> **Task goal**: Return every line of the data below that contains the string "height".

> **The input**:

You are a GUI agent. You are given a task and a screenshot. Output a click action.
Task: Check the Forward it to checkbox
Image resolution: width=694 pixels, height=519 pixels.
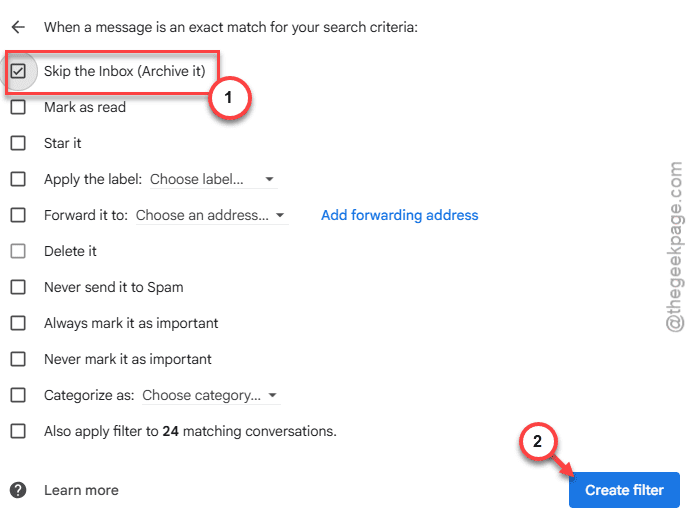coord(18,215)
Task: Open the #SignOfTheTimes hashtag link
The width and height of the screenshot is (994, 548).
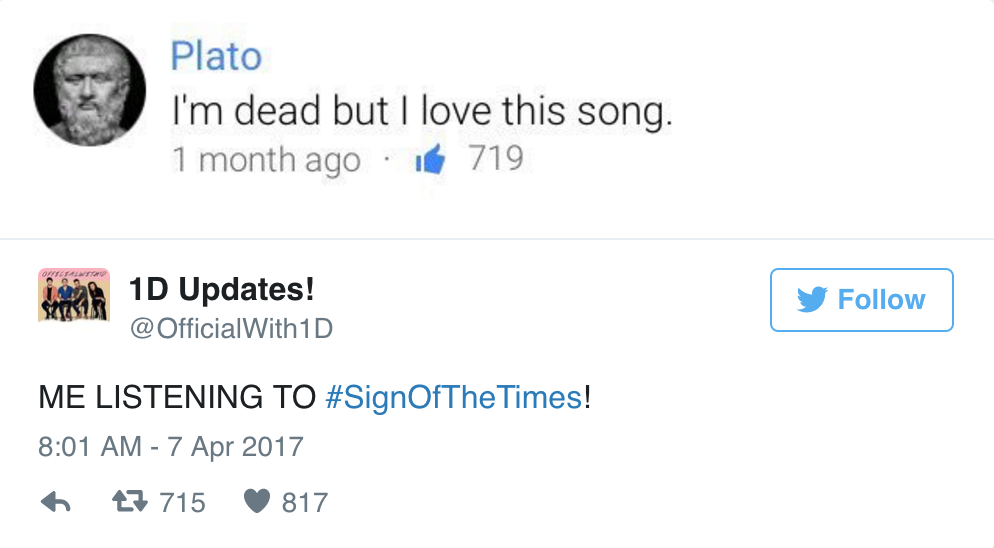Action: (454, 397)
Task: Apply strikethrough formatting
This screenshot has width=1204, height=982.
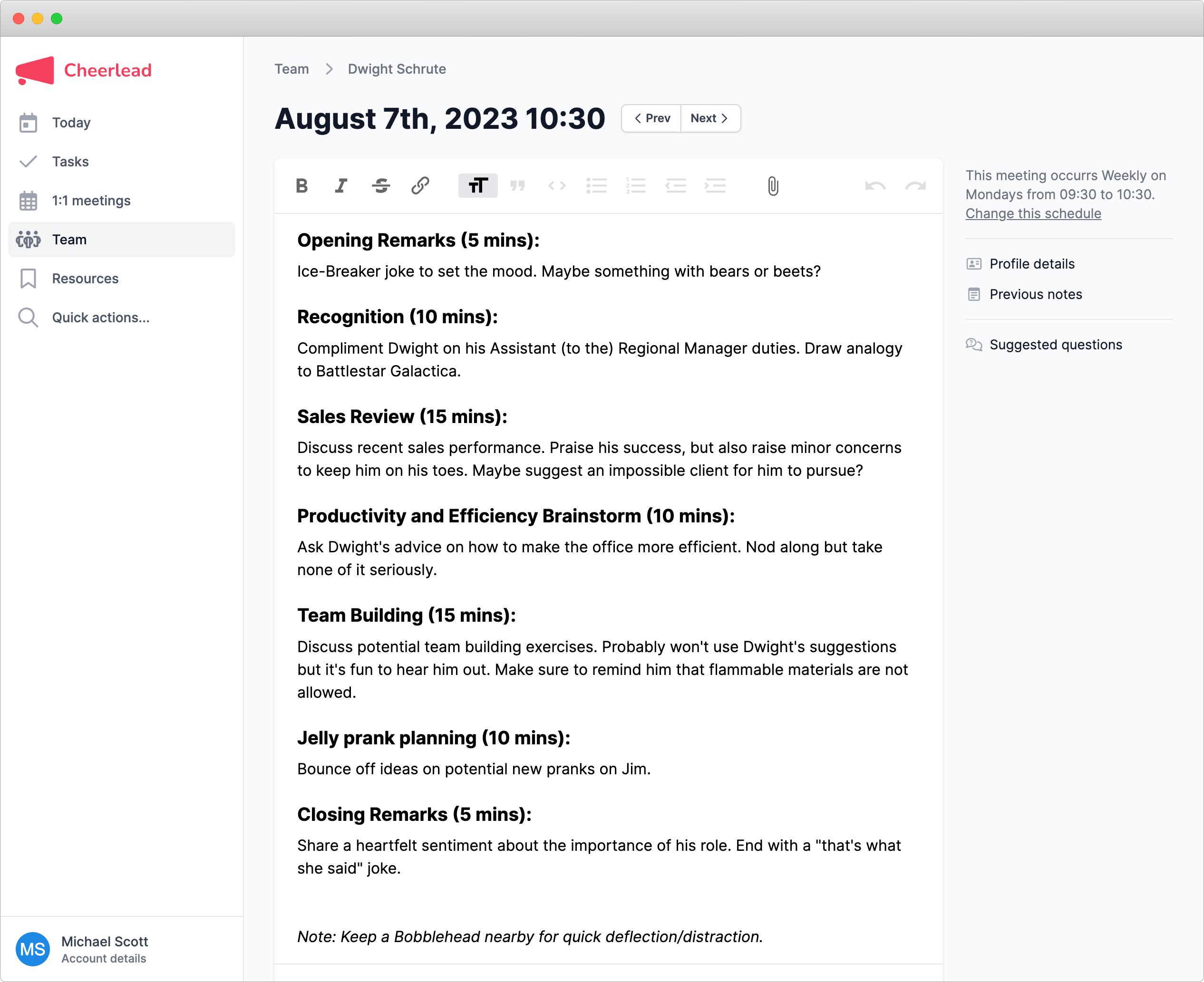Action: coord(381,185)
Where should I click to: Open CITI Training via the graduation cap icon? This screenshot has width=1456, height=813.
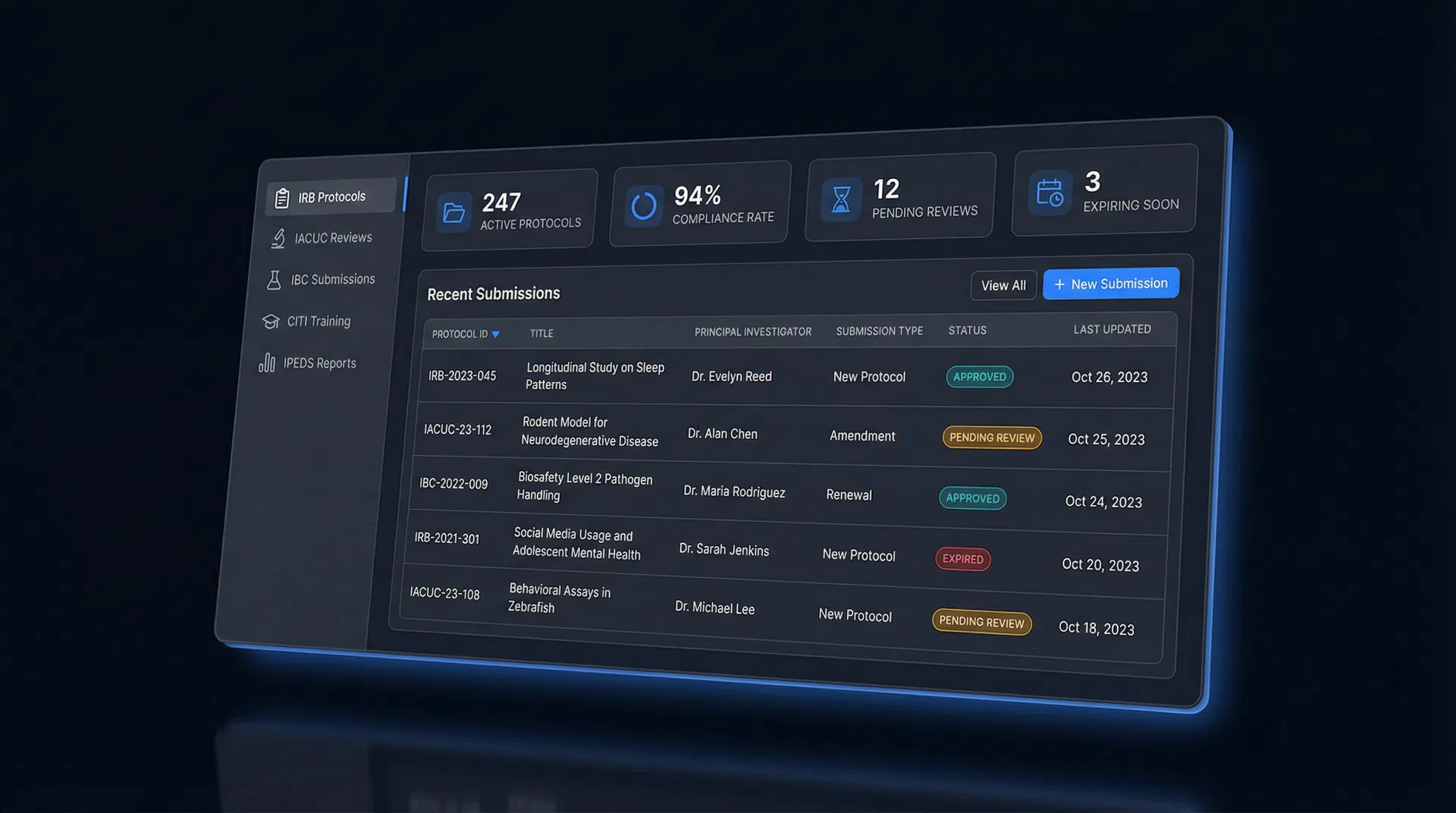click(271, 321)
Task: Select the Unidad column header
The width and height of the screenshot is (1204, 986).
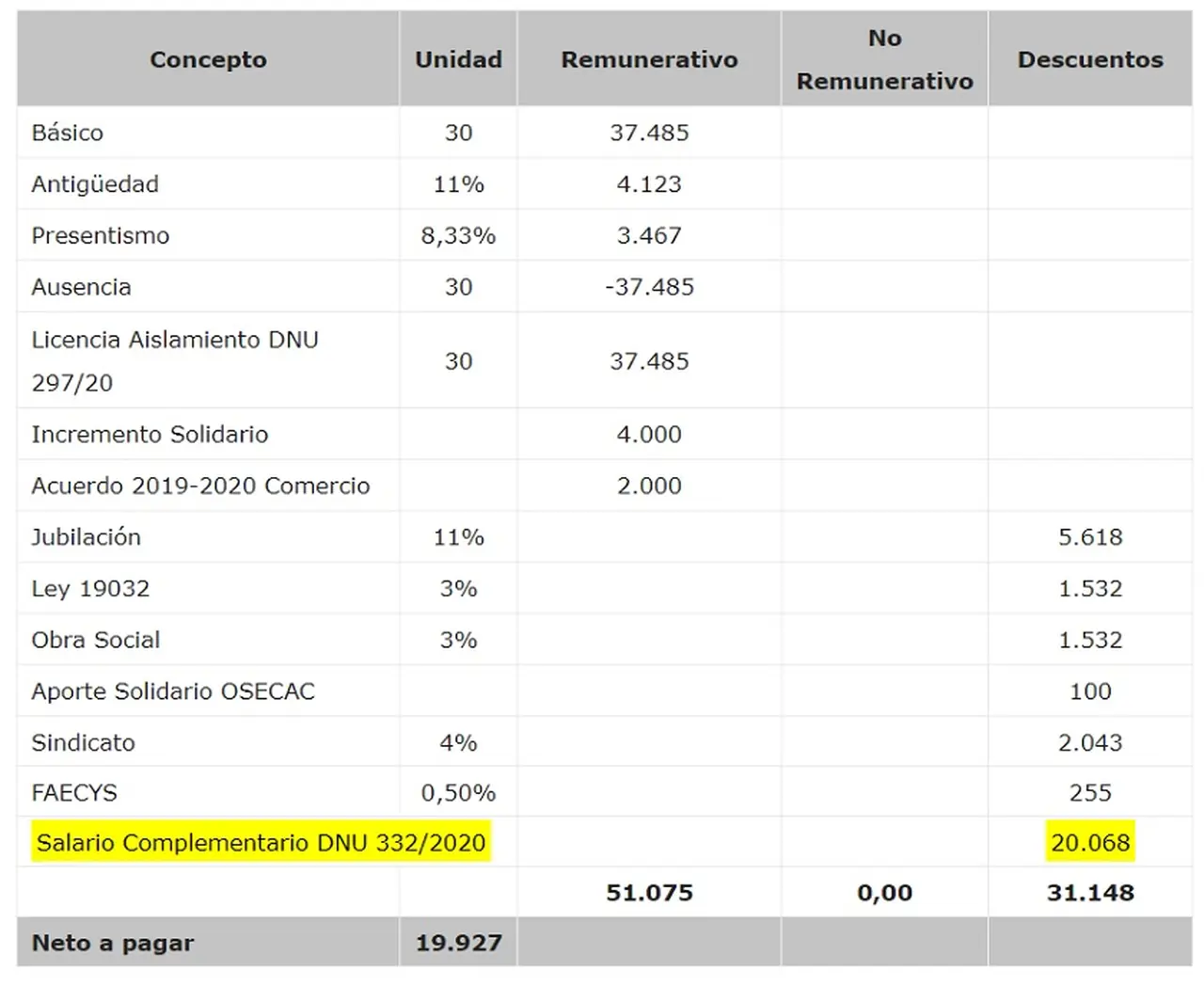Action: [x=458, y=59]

> **Solution for this problem**:
Image resolution: width=694 pixels, height=519 pixels.
The width and height of the screenshot is (994, 548).
This screenshot has width=1204, height=982.
Where should I click to: Open CITI Training via the graduation cap icon? This screenshot has width=1456, height=813.
The width and height of the screenshot is (1204, 986).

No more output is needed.